Спутник-антагонист мотива народной ярости в военных выступлениях Леонова — мотив врага-зверя (он является одним из ведущих в разработке темы врага у И. Эренбурга, М. Шолохова, А. Толстого, Б. Полевого и др.). В очерке «Наша Москва» мотив врага-зверя введен в повествование вслед мотиву народной ярости . Народную борьбу с захватчиками автор художественно воссоздает как борьбу с опасным «лесным зверем», опираясь на авторитет фольклорной традиции. Устойчивая антитеза мотивов ярости (защитников отечества) / зверя (врага) характерна для сюжетно-композиционной организации многих военных произведений Леонова. Во всех случаях мотивы ярости и зверя идеологически разведены: первый представляет в сюжете тему сражающегося за свободу народа, его любовь к родине, воплотившуюся в ненависть к врагу, второй — вероломного агрессора, его преступления против русского народа и человечества.
У Леонова есть прецеденты, когда мотив народной ярости включает в себя анималистические образы, но эти редкие включения лишь подтверждают общее правило. Мотив благородной ярости сражающегося за свободу народа диктует выбор образов животных, закрепленных в мировой и национальной культурной традиции как «благородных». В очерке «Поступь гнева»: «Что же сказать вам, освободители Харькова? Дрались, как львы? Мало! Как орлы когтили вы вражескую нечисть на поле боя? Мало!..»14. Даже сравнения с этими царственными животными оказываются недостаточными для характеристики ярости воинов-освободителей. При этом выстраиваются анималистические оппозиции, в которых высокое, благородное начало противостоит низкому, бесчестному. Так, «орлиной» и «львиной» ярости освободителей Харькова противостоит смертельно раненный, но еще сильный и опасный враг-«волк»15. Животные образы, входящие в состав мотивов народной ярости и врага-зверя, как и в фольклорной традиции, этико-эстетически закреплены за каждой из противоборствующих сторон и не подлежат переадресовке.

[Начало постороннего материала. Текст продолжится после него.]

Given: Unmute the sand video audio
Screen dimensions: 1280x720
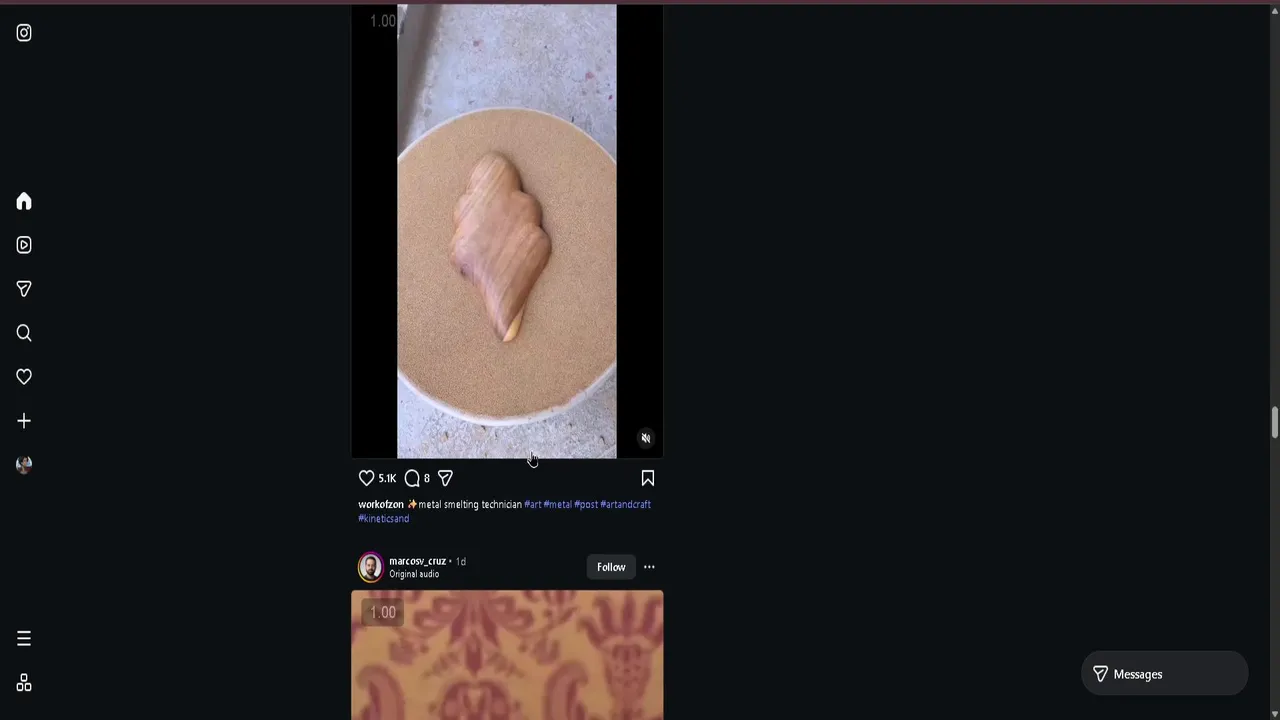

Фашизм — смертельная угроза человечеству, цивилизации и культуре. Именно из этой идеи вырастал разоблачительный образ-мотив врага-зверя. Тему врага-нелюдя у Леонова продолжают и развивают фантастические образы: «гомункулы» («Документы, сделанные кистью»), «оборотни», «упыри» («Имя радости»), «вурдалаки», «черти» («Немцы в Москве»), «дьяволы» («Ярость. Репортаж с Харьковского процесса»), — свидетельствующие о враждебности фашизма всему живому, его несовместимости с жизнью.
Звероподобные, хтонические образы врага даны в военной новеллистике И. Эренбурга («Василиск», «Хуже зверей», «Волк в чепчике», «Живые тени», «Черные души» и др.). В 1942 г. рассказы, разоблачающие бесчеловечную сущность фашизма, выйдут отдельным сборником под общим названием «Василиск». Поясняя читателю название, И. Эренбург писал:
«В древности люди считали, что существует мифический зверь василиск. По описанию Плиния, василиск — ужасен. Когда он глядит на траву, трава вянет. Когда он заползает в лес, умирают птицы. Глаза василиска несут смерть. Но Плиний говорит, что есть средство против василиска: подвести его к зеркалу. Гад не может выдержать своего собственного вида и околевает.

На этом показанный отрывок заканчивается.